### THE PROBLEM
Reproduce all entries verbatim, with nothing added or dropped.

### AVAILABLE DATA
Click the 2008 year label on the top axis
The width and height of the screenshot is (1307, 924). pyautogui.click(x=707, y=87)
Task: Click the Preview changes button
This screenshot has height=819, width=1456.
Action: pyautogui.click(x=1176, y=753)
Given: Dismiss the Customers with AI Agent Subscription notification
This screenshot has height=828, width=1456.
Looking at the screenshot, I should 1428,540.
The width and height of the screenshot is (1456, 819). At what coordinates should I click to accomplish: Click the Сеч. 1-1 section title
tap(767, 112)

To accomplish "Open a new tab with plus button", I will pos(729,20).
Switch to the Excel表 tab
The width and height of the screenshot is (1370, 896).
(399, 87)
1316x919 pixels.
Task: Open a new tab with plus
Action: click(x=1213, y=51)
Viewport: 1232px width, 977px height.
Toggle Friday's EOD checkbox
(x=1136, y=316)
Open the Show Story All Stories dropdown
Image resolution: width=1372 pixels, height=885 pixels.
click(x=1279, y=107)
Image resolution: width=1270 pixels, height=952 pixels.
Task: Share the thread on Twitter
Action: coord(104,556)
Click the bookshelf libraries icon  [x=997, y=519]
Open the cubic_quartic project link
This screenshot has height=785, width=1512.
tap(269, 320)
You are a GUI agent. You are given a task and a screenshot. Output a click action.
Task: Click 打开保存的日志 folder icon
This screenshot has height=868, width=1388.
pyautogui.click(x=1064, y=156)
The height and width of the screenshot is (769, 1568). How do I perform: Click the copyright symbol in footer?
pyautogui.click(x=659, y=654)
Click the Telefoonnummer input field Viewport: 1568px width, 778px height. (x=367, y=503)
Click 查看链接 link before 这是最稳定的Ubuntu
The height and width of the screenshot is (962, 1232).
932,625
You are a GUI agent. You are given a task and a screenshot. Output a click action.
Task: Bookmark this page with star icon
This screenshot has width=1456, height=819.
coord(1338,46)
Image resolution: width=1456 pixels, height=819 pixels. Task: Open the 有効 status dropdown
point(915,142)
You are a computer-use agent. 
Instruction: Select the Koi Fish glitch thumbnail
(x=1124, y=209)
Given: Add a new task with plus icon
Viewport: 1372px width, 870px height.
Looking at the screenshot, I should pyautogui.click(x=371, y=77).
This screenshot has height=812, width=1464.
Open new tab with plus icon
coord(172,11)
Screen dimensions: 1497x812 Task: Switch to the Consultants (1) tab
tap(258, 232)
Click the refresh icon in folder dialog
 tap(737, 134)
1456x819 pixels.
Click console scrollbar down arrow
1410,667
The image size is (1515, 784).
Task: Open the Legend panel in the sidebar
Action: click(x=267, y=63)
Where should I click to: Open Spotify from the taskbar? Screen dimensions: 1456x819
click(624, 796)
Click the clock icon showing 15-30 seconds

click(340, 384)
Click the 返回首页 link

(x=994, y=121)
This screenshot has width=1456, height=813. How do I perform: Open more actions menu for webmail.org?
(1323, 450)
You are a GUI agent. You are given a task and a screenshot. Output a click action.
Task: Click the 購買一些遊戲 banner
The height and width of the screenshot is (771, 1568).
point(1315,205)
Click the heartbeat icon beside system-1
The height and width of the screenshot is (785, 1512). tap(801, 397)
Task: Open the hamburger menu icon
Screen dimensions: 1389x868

### EXPECTED ANSWER
Click the 2008 year label on the top axis
The width and height of the screenshot is (1307, 924). pyautogui.click(x=707, y=87)
Task: Click the Preview changes button
This screenshot has height=819, width=1456.
Action: pyautogui.click(x=1176, y=753)
Given: Dismiss the Customers with AI Agent Subscription notification
This screenshot has height=828, width=1456.
Looking at the screenshot, I should 1428,540.
The width and height of the screenshot is (1456, 819). At what coordinates should I click to accomplish: Click the Сеч. 1-1 section title
tap(767, 112)

To accomplish "Open a new tab with plus button", I will pos(729,20).
Switch to the Excel表 tab
The width and height of the screenshot is (1370, 896).
(399, 87)
1316x919 pixels.
Task: Open a new tab with plus
Action: click(x=1213, y=51)
Viewport: 1232px width, 977px height.
Toggle Friday's EOD checkbox
(x=1136, y=316)
Open the Show Story All Stories dropdown
Image resolution: width=1372 pixels, height=885 pixels.
click(x=1279, y=107)
Image resolution: width=1270 pixels, height=952 pixels.
Task: Share the thread on Twitter
Action: coord(104,556)
Click the bookshelf libraries icon  [x=997, y=519]
Open the cubic_quartic project link
This screenshot has height=785, width=1512.
tap(269, 320)
You are a GUI agent. You are given a task and a screenshot. Output a click action.
Task: Click 打开保存的日志 folder icon
This screenshot has height=868, width=1388.
pyautogui.click(x=1064, y=156)
The height and width of the screenshot is (769, 1568). How do I perform: Click the copyright symbol in footer?
pyautogui.click(x=659, y=654)
Click the Telefoonnummer input field Viewport: 1568px width, 778px height. (x=367, y=503)
Click 查看链接 link before 这是最稳定的Ubuntu
The height and width of the screenshot is (962, 1232).
932,625
You are a GUI agent. You are given a task and a screenshot. Output a click action.
Task: Bookmark this page with star icon
This screenshot has width=1456, height=819.
coord(1338,46)
Image resolution: width=1456 pixels, height=819 pixels. Task: Open the 有効 status dropdown
point(915,142)
You are a computer-use agent. 
Instruction: Select the Koi Fish glitch thumbnail
(x=1124, y=209)
Given: Add a new task with plus icon
Viewport: 1372px width, 870px height.
Looking at the screenshot, I should pyautogui.click(x=371, y=77).
This screenshot has height=812, width=1464.
Open new tab with plus icon
coord(172,11)
Screen dimensions: 1497x812 Task: Switch to the Consultants (1) tab
tap(258, 232)
Click the refresh icon in folder dialog
 tap(737, 134)
1456x819 pixels.
Click console scrollbar down arrow
1410,667
The image size is (1515, 784).
Task: Open the Legend panel in the sidebar
Action: click(x=267, y=63)
Where should I click to: Open Spotify from the taskbar? Screen dimensions: 1456x819
click(624, 796)
Click the clock icon showing 15-30 seconds

click(340, 384)
Click the 返回首页 link

(x=994, y=121)
This screenshot has width=1456, height=813. How do I perform: Open more actions menu for webmail.org?
(1323, 450)
You are a GUI agent. You are given a task and a screenshot. Output a click action.
Task: Click the 購買一些遊戲 banner
The height and width of the screenshot is (771, 1568).
point(1315,205)
Click the heartbeat icon beside system-1
The height and width of the screenshot is (785, 1512). tap(801, 397)
Task: Open the hamburger menu icon
Screen dimensions: 1389x868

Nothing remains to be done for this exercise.